Timothy Galjé

Personal information
- Date of birth: 5 June 2001 (age 24)
- Place of birth: Duffel, Belgium
- Height: 1.80 m (5 ft 11 in)
- Position: Goalkeeper

Team information
- Current team: K Heers VV

Youth career
- Excelsior Kaart [nl]
- Donk [nl]
- Beerschot
- Lierse
- 0000–2016: Club Brugge
- 2016–2020: Standard Liège

Senior career*
- Years: Team / Apps / (Gls)
- 2020–2024: Seraing / 9 / (0)
- 2024–: K Heers VV

International career
- 2015–2016: Belgium U15 / 4 / (0)
- 2016: Belgium U16 / 1 / (0)
- 2018: Belgium U17 / 3 / (0)

= Timothy Galjé =

Belgian footballer (born 2001)

Timothy Galjé (born 5 June 2001) is a Belgian professional footballer who plays as a goalkeeper for Belgian club K Heers VV.

== Club career ==
On 17 October 2020, Galjé signed for Seraing.
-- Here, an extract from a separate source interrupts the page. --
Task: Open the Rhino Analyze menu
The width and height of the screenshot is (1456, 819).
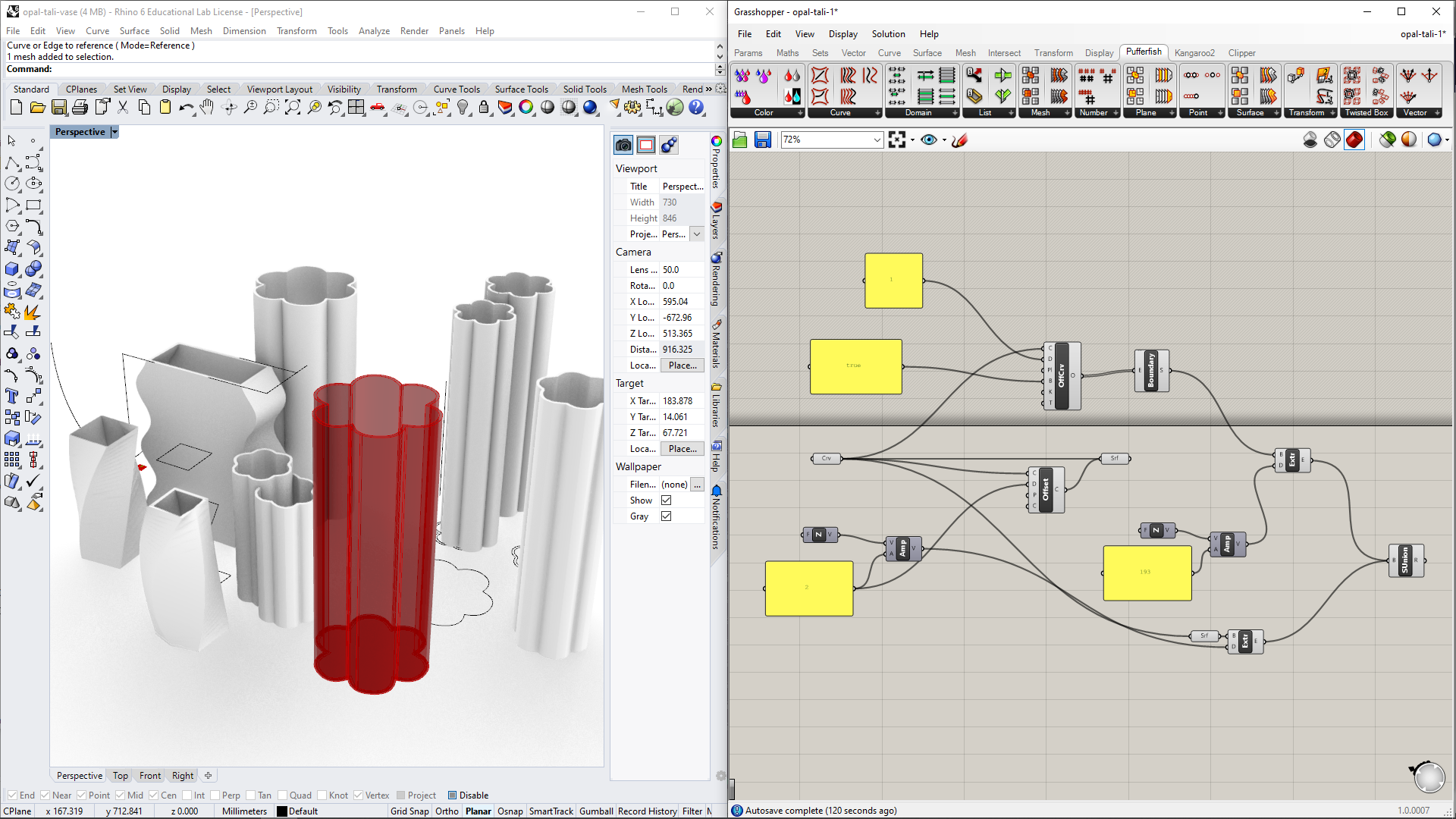Action: click(x=374, y=31)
On 22 May 2021, he extended his contract with the club, signing a one-year contract with an option for a further year. Galjé made his debut for Seraing in a 3–0 Belgian Cup win over Lokeren-Temse on 15 September 2021. His league debut came in a 4–0 Belgian First Division A loss to Union Saint-Gilloise on 18 January 2022.

== Personal life ==
Timothy's uncle Hans is a former footballer.